Journalistes, responsables de médias et d’instituts de formation venus du Mali, du Burkina Faso et du Niger, s’étaient réunis à Ouagadougou du 15 au 17 mai 2013, pour donner une conférence dont le thème portait sur «le journalisme sensible au conflit». Initiée par la DW Akademie, cette rencontre a permis aux participants de réaffirmer leur engagement à promouvoir dans leurs rédactions respectives le respect des règles d’éthique et de déontologie dans le traitement de l’information. Pour ce faire, la conférence a signé une déclaration en la matière.
Durant trois jours, les femmes et hommes des médias maliens, burkinabés et nigériens ont illustré, à travers des communications, que la mission journalistique n’est pas de résoudre les conflits. Elle se résume en la diffusion d’informations impartiales et exactes ; que cependant, une bonne pratique du journalisme peut mener à la réduction d’un conflit.
Selon Hans Joerg, président de la conférence et formateur à la DW Akademie, une telle rencontre vise à contribuer au perfectionnement théorique et à la réalisation pratique d’un journalisme conscient en zone de conflit. «Elle se veut un outil à la disposition des praticiens des médias dans les régions déchirées par des conflits», ajoutera-t-il. De nos jours, au Mali, au Burkina Faso et au Niger, faire du bon journalisme est un travail difficile. Les journalistes comptent sur leur formation et leurs normes professionnelles pour surmonter ces difficultés et diffuser des informations précises et impartiales. Cependant, quand un conflit violent menace une société, le journalisme fait face à des difficultés plus grandes. Les protagonistes s’efforcent de contrôler les médias, une expérience que les journalistes nigériens ont vécue. L’information peut être peu fiable ou censurée et il peut exister un risque personnel qui rend le journaliste vulnérable, chose que les médias maliens vivent.
Mais c’est aussi dans ces situations qu’un bon journalisme est primordial. En période de conflit, fournir des informations fiables au public exige des compétences journalistiques supplémentaires. Les journalistes doivent acquérir une compréhension plus poussée des causes du conflit et comment celui-ci se développe et se termine. Le panel, composé des journalistes maliens Mahamadou Bocoum, directeur de la radio Kawral de Mopti, Baba Hamed, correspondant de Jeune Afrique au Mali, et Rokia Diabaté, du journal ‘’Le Prétoire’’, ont souligné que les journalistes doivent être conscients du rôle crucial qu’ils peuvent jouer dans une période d’instabilité.

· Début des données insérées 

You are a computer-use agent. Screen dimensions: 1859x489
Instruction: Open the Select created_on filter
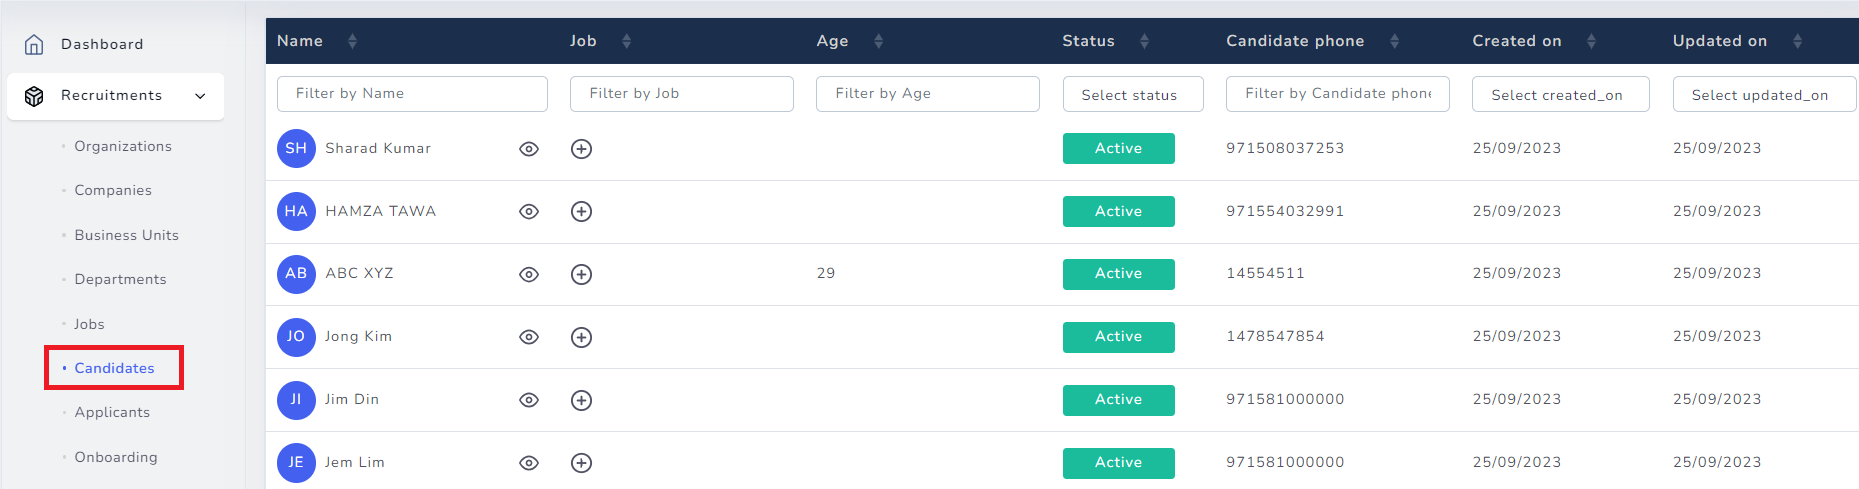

Pour Mahamadou Bocoum, il est important pour un journaliste d’éviter de faire d’une opinion un fait. Avant d’ajouter que : « Comme journalistes, nos outils les plus puissants sont les mots que nous utilisons, les images et les sons. Nous pouvons utiliser nos outils pour établir une compréhension plutôt que de faire l’apologie des conflits ». Après avoir mis en exergue la responsabilité sociale du journaliste dans un conflit, Baba Hamed, l’autre panéliste, soulignera qu’aucun journaliste ne peut être complètement objectif. Les journalistes, comme tout un chacun, portent en eux les valeurs de leur pays natal, leur religion et leur groupe ethnique. « C’est pourquoi les journalistes professionnels sont contraints à des normes visant à l’exactitude, l’impartialité et la responsabilité, pour écarter nos valeurs personnelles et nos préjugés » a-t-il dit. Selon Rokia Diabaté, le travail des journalistes en tant que reporters professionnels peuvent avoir des impacts positifs ou négatifs dans la résolution d’une crise.
« Pour les journalistes, tout mouvement est une information. Nous sommes conscients que d’autres gens savent comment créer des faits pour que nous les publions et les amplifions. Ils ont une stratégie médiatique. Ils présentent aux médias certains faits qu’ils ont choisis et utilisent ainsi les médias pour influencer l’avis du public sur un conflit. Ainsi, c’est à partir de nos plumes et micros qu’un conflit peut évoluer en bien ou en mal », a-t-elle argumenté.
La conférence a pris fin par la rédaction d’une déclaration que l’ensemble des participants ont paraphée. Document dans lequel, les participants s’engagent à chercher à comprendre les conflits, les tensions et les violences ; à donner la parole équitablement aux différents acteurs ; à réaliser des reportages, émissions et articles de presse promouvant la culture de la paix et à humaniser les articles/ reportages en montrant les souffrances des populations, entre autres. Une remise d’attestations à la trentaine de journaliste venus pour la conférence a sanctionné la rencontre.